> **GOAL OF THE EXERCISE**
With the pictures omitted, please transcribe exactly the lines beginning at the one that contains "This screenshot has height=728, width=1199." and ending with the last line of the records below.

> **INPUT RECORDS**

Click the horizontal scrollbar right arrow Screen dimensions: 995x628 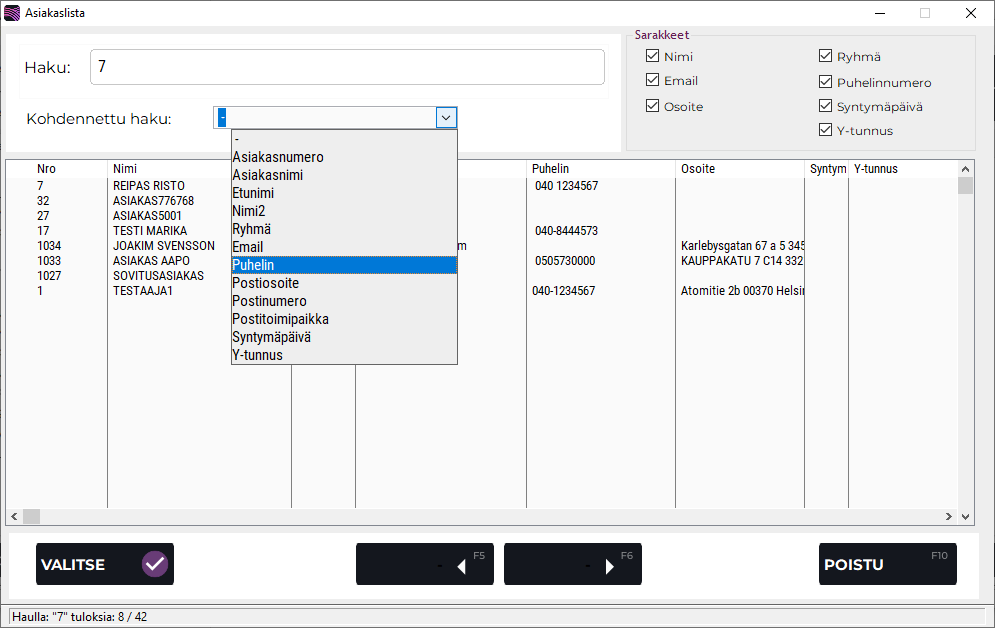click(949, 517)
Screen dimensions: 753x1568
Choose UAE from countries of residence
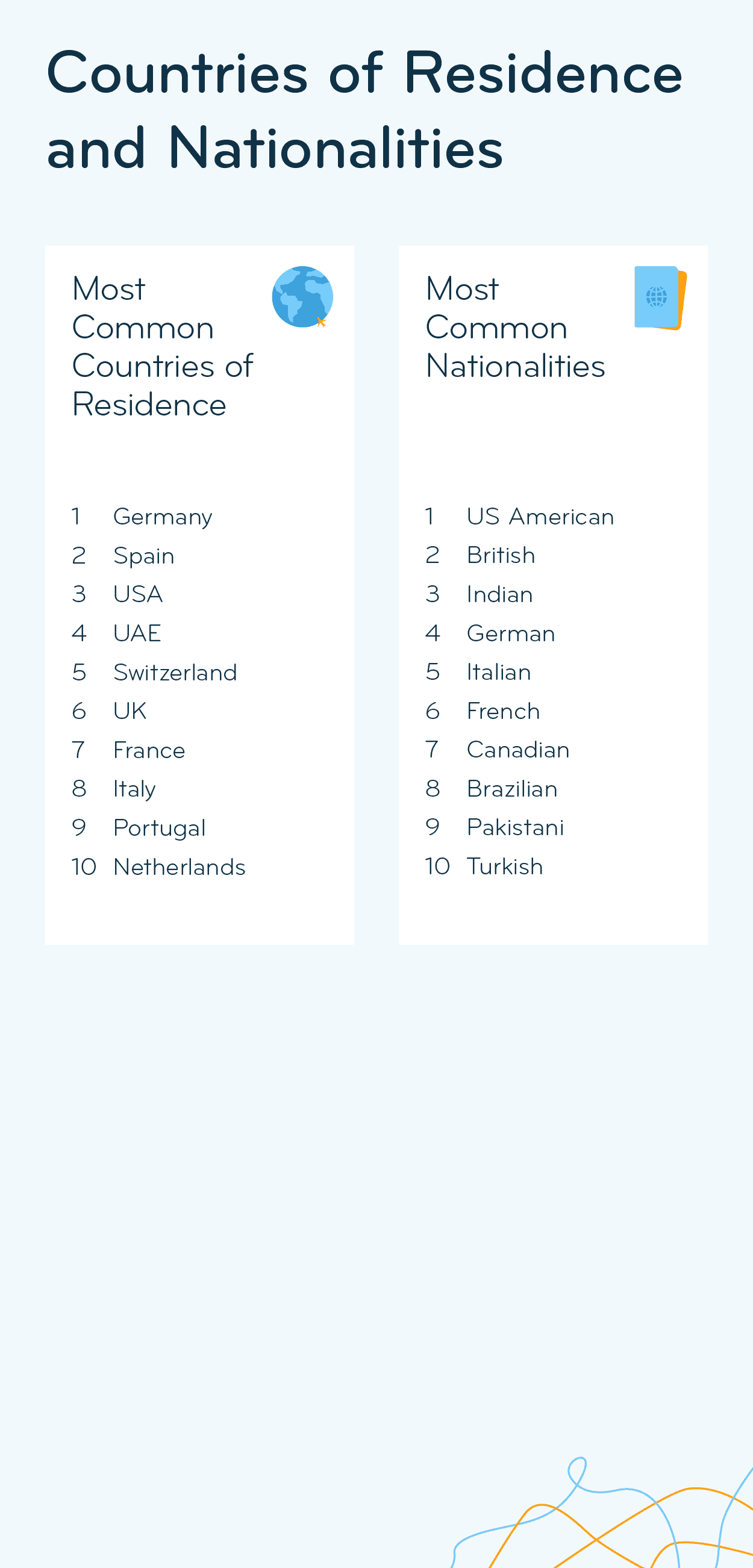point(137,633)
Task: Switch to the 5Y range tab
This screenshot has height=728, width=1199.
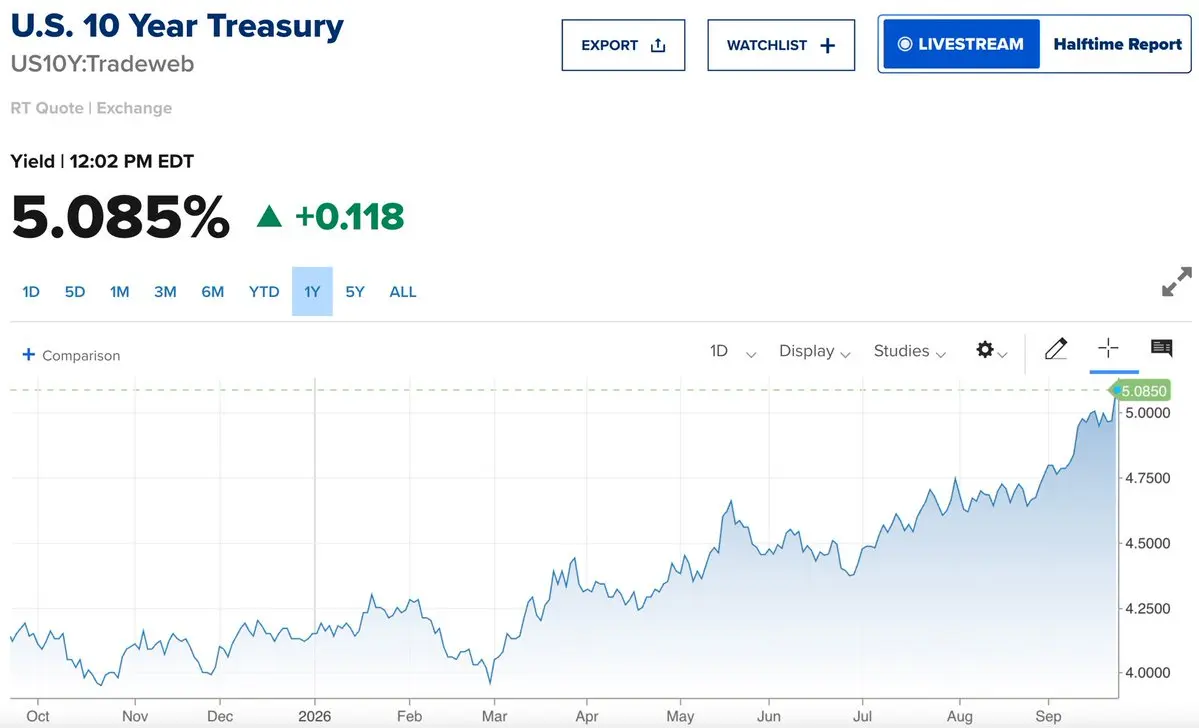Action: [355, 291]
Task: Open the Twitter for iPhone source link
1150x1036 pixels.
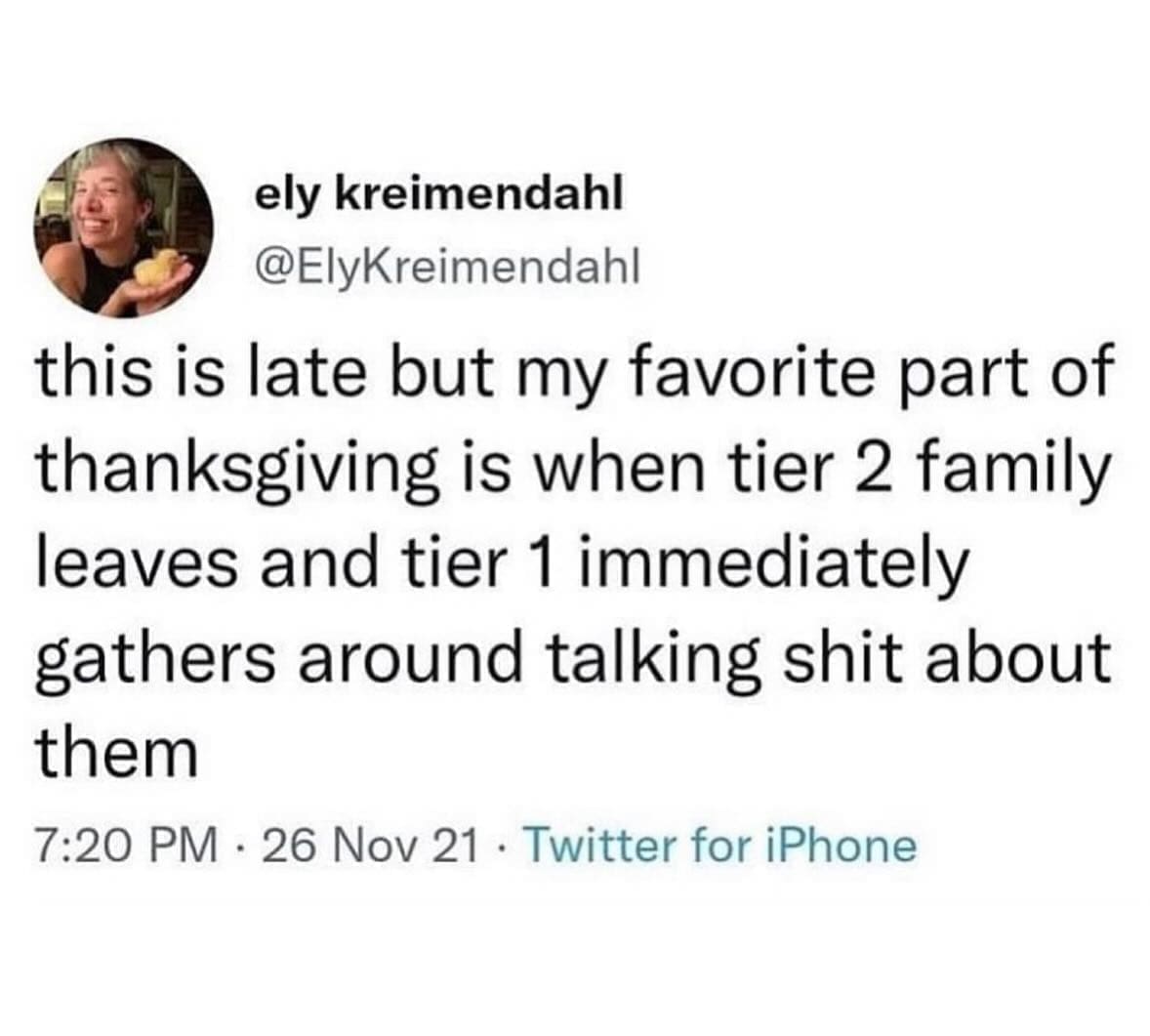Action: [x=721, y=845]
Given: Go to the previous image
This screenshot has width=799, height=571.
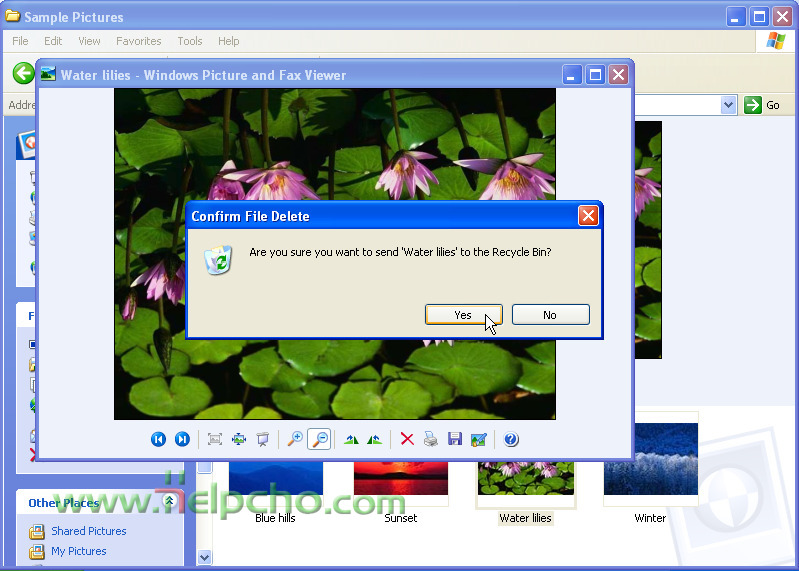Looking at the screenshot, I should tap(158, 439).
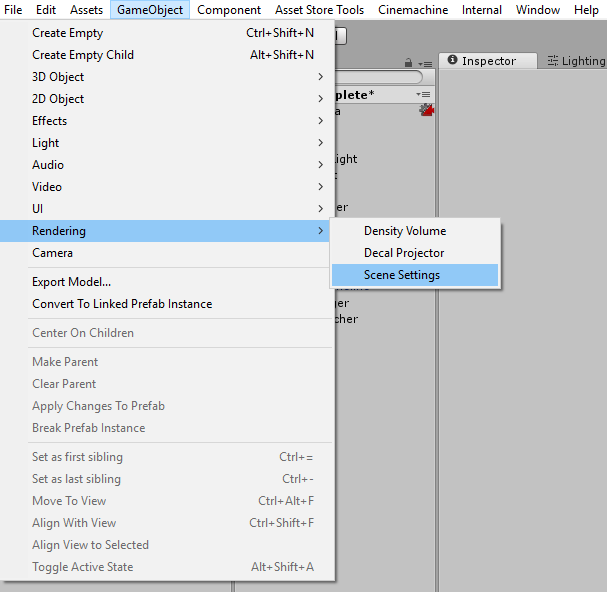
Task: Open the Hierarchy panel options menu icon
Action: (424, 62)
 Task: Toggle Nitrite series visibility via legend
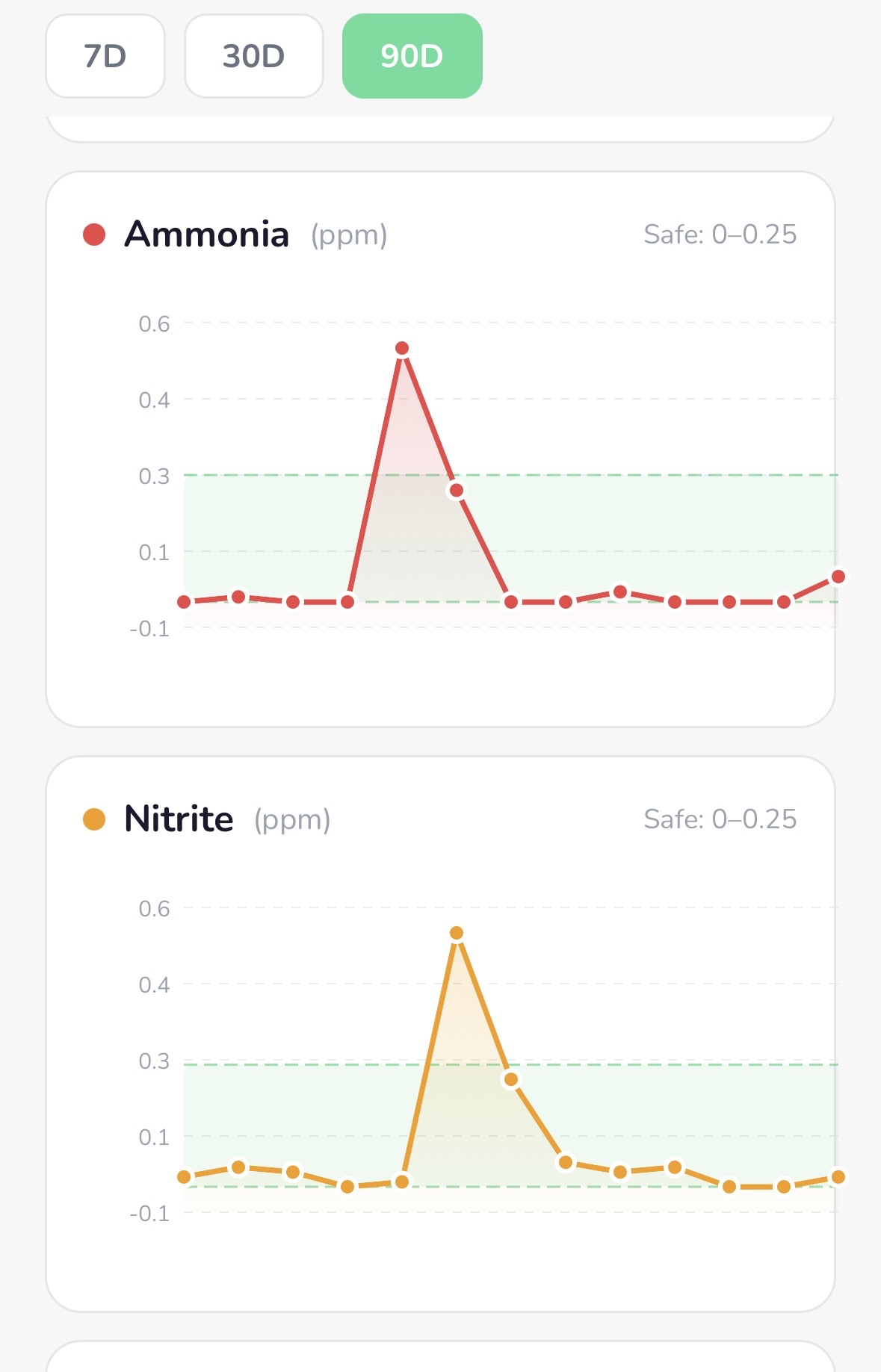click(94, 819)
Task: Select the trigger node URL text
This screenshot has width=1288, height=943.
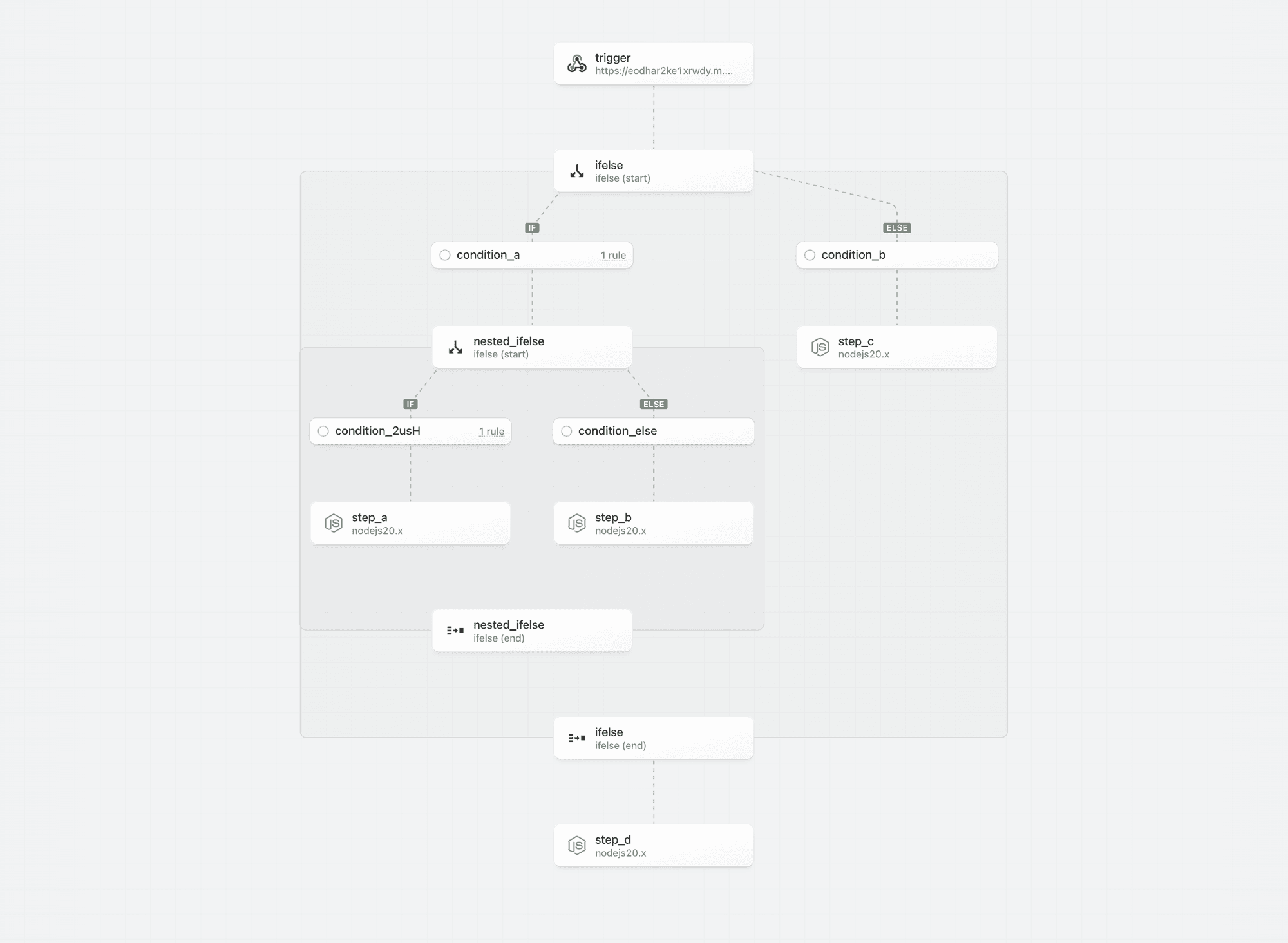Action: click(x=664, y=71)
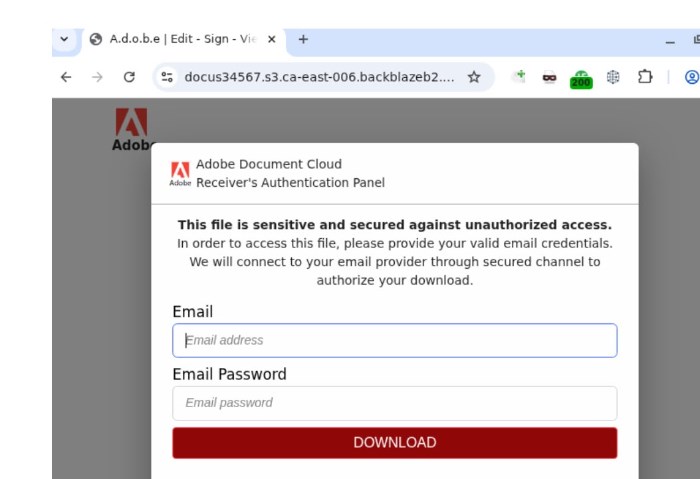Focus the Email password input field

(x=395, y=403)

> **RESPONSE TO THIS TASK**
This screenshot has height=728, width=1199.
Action: [355, 291]
Task: Open the Twitter for iPhone source link
1150x1036 pixels.
Action: [x=721, y=845]
Given: Go to the previous image
This screenshot has width=799, height=571.
Looking at the screenshot, I should tap(158, 439).
Task: Open the Hierarchy panel options menu icon
Action: (424, 62)
 Task: Toggle Nitrite series visibility via legend
click(94, 819)
Task: Select the trigger node URL text
This screenshot has width=1288, height=943.
Action: click(x=664, y=71)
Focus the Email password input field

(x=395, y=403)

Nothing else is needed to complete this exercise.